When the Windows loader runs an executable, it opens the executable’s disk file and maps that region of disk into memory, effectively loading the executable into memory. This disk file is kept open during the lifetime of the process, and is only closed when the process terminates. Because of this lock on the file.
Instead of deleting the executable from within itself, we can rely on a parent process. After the executable finishes its task, it can signal the parent process to delete it. However, this approach sidesteps the idea of self-deletion.
Another method involves designing a routine where the executable first terminates itself and then deletes its own file. This essentially brings us back to the initial technique, which ends with the termination of the executable process. However, implementing this requires careful coding because the program needs to handle both tasks. but it gets the job done.
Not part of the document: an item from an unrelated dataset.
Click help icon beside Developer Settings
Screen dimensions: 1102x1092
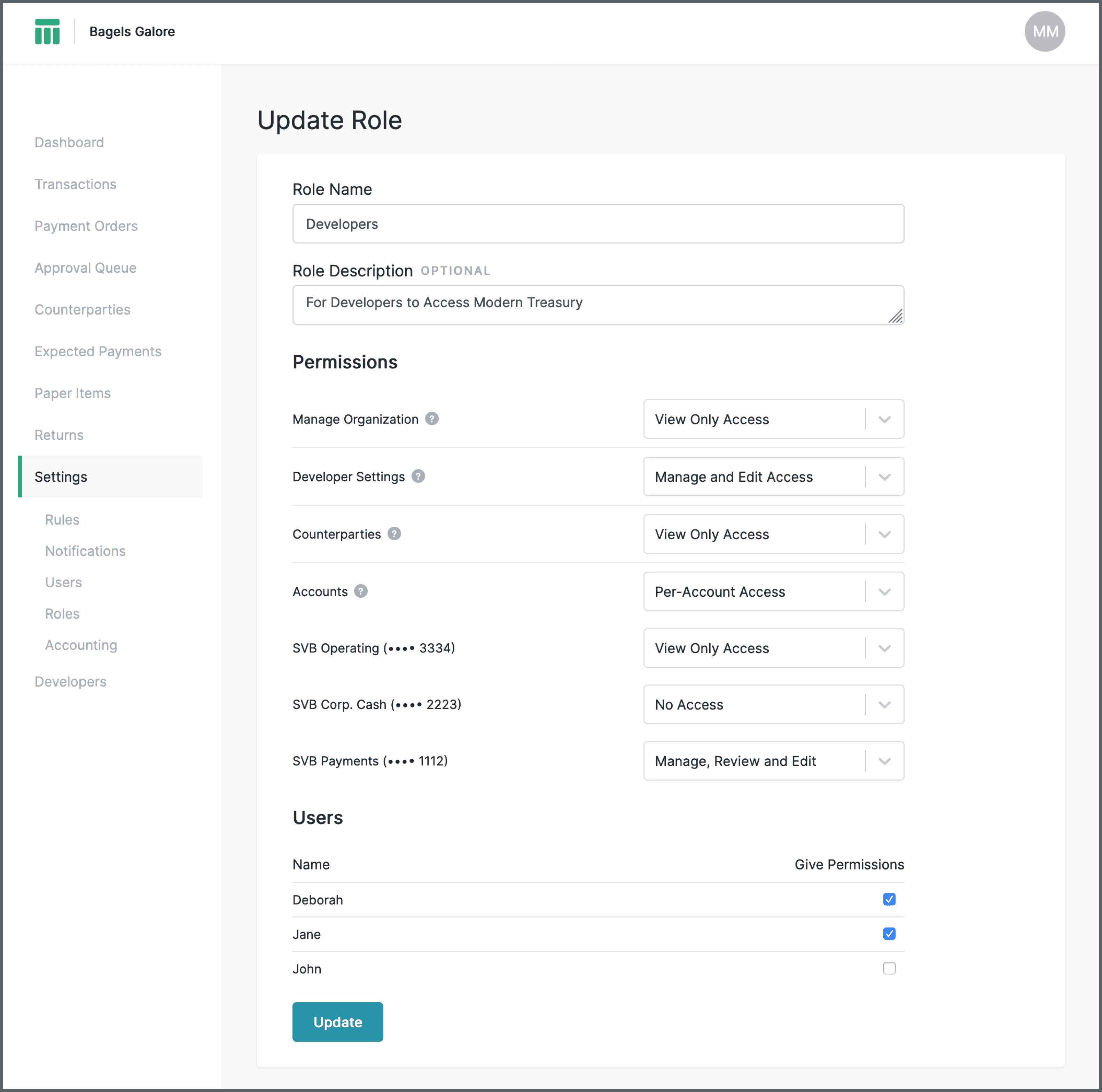click(418, 476)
int CommitSuicide(char * szCmdLine) {
HANDLE hTemp;
char szPath[MAX_PATH];
char szTemp[MAX_PATH];
static BYTE buf[1024];
STARTUPINFO si;
PROCESS_INFORMATION pi;
UINT ret;
//open a temporary file
GetTempPath(MAX_PATH, szTemp);
lstrcat(szTemp, "suicide.exe");
GetModuleFileName(0, szPath, MAX_PATH);
CopyFile(szPath, szTemp, FALSE);
hTemp = CreateFile(szTemp, GENERIC_READ, FILE_SHARE_READ | FILE_SHARE_DELETE, 0,
OPEN_EXISTING, FILE_FLAG_DELETE_ON_CLOSE, 0);
//Create a process using the temporary executable. This will cause
//the file's handle count to increase, so we can close it.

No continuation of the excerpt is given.